Automating development with CI/CD
Pipelines
This post was adapted from my presentation on Pipelines for MacAdmins
A CI/CD pipeline is an automated process that allows developers to automatically build, test, and deploy their code. In this post we will cover continuous testing wherein once code has been committed to our git repo automatic code tests can be run across different versions and environments as well as staging a build to ensure everything.
There are many different pipeline offerings from GitHub Actions, GitLab Pipelines, Travis CI, Bamboo, Azure Pipelines, GCP Cloud Build, AWS Code Pipeline and many more. GitHub actions is an easy one to get started with due to it’s tight integration however the referenced presentation predates GitHub actions so let’s use Travis CI.
The way it works is when you commit some code to git it triggers a webhook to start the pipeline. The pipeline then pulls the code you just commit and runs the tasks set out in the pipeline. You can configure what tasks to run in a YAML file usually, it’s also possible to define the task in your pipeline of choice but keeping it in YAML is best. Let’s get started.

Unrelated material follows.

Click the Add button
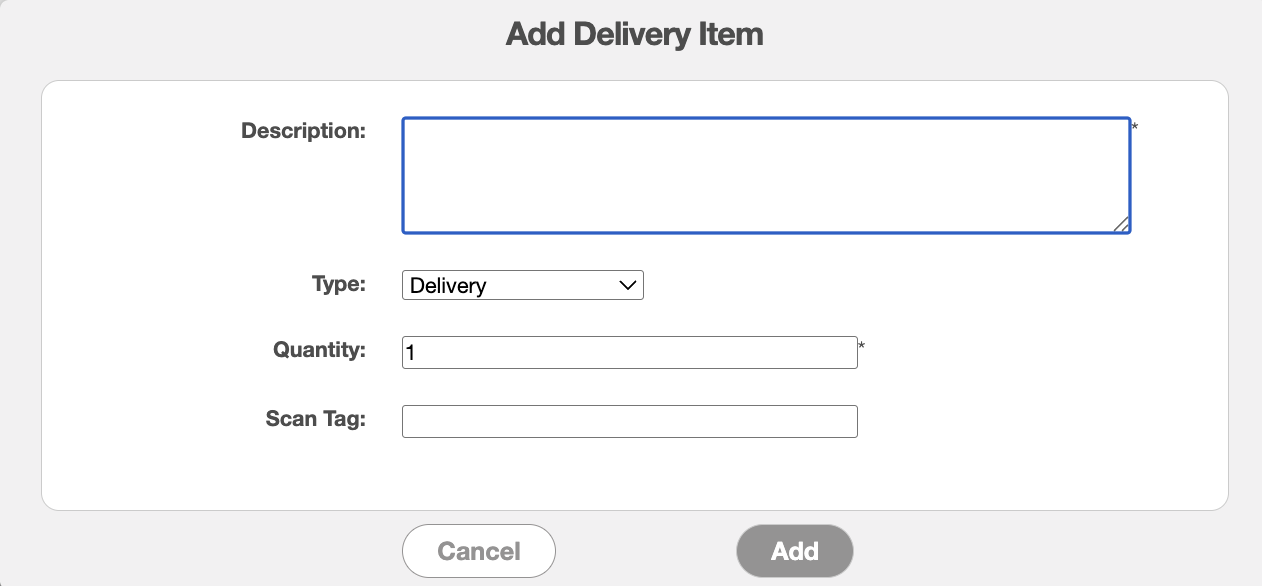The image size is (1262, 586). (795, 551)
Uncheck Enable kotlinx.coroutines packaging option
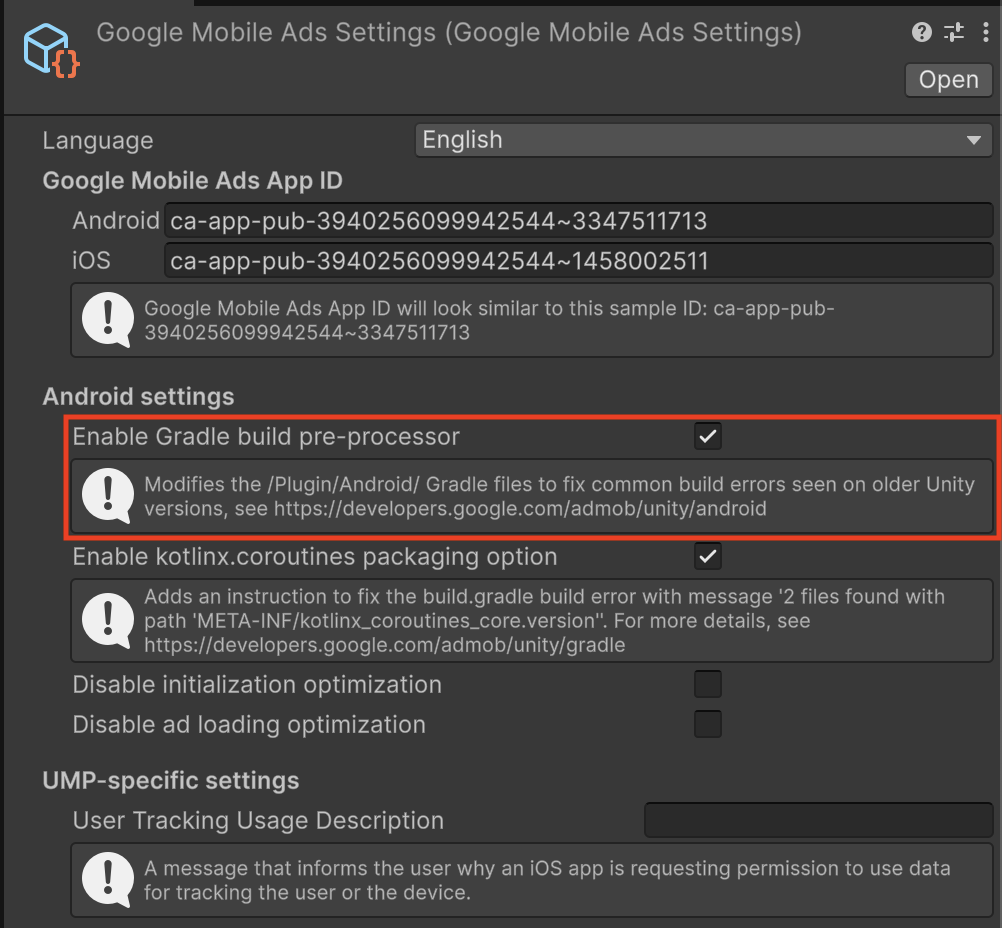Screen dimensions: 1002x928 tap(707, 556)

First create your git repo
Then clone it
First create .travis.yml
and paste in the following, it’s a very simple example, there’s a lot more you can do with advanced configuration
language: python
python:
- "3.5"
- "3.6"
# command to install dependencies
install:
- python -m pip install -r requirements.txt
- python -m pip install pytest-cov coveralls
# command to run tests
script:
- python setup.py -apikey $api_key
- python -m pytest Tests/ --cov=./ -v
after_success:
- coveralls
Let’s go through it:
language: python
We’ll be using python
python:
- "3.5"
- "3.6"
Testing with python version 3.5 and 3.6
install:
- python -m pip install -r requirements.txt
- python -m pip install pytest-cov coveralls
Run the commands to install required packages and additional pytest requirements
script:
- python setup.py -apikey $api_key
- python -m pytest Tests/ --cov=./ -v
Run the script to configure the API key ad the run pytest
to start the tests
after_success:
- coveralls
After pytest
has run submit the coverage report to coveralls - Coverage refresher
Login to your travis account, add your github account, and then enable testing on your repo
In the case we have an API key, now we could publish this in our YAML file but then the whole world could see it, people regularly monitor public git repos for API keys and passwords that are accidentally leaked. There’s two ways you can add sensitive secrets to your pipeline.
I prefer adding them to the environment variables but either way works.
Next you can add a coverage test with coveralls, just sign up and add your repo
add the webhook
We’ve already covered automatic testing with PyTest refresher
There’s two different modules in the test code, one for the REST API and one for the Transport NSW API you can clone it yourself from here
REST.py
, Transport.py
, Tests/REST_test.py
, and Tests/Transport_test.py
are the main files we’re interested in. They each have basic functions and the tests have full coverage.
Commit all files from the example repo your repo
Your commit will call the Travis CI webhook and the test will start automatically
You should protect your main branch so that code can not be pushed directly to it, a branch has to be made, and then a PR will run and build, if the build is successful and it has good coverage only then will it be able to be merge to main.
Make your changes and commit it to your branch
Your tests should pass
Go to your new branch and open a PR
Once you’ve opened the pull request you’ll see all the pending jobs
Once all of the jobs have completed, and passed you’ll be able to complete the merge, close the pull request and delete the branch
and that’s it, with continuous testing whenever you commit code it will be automatically tested and coverage checked. You can tie into other services such as Codeclimate for further testing.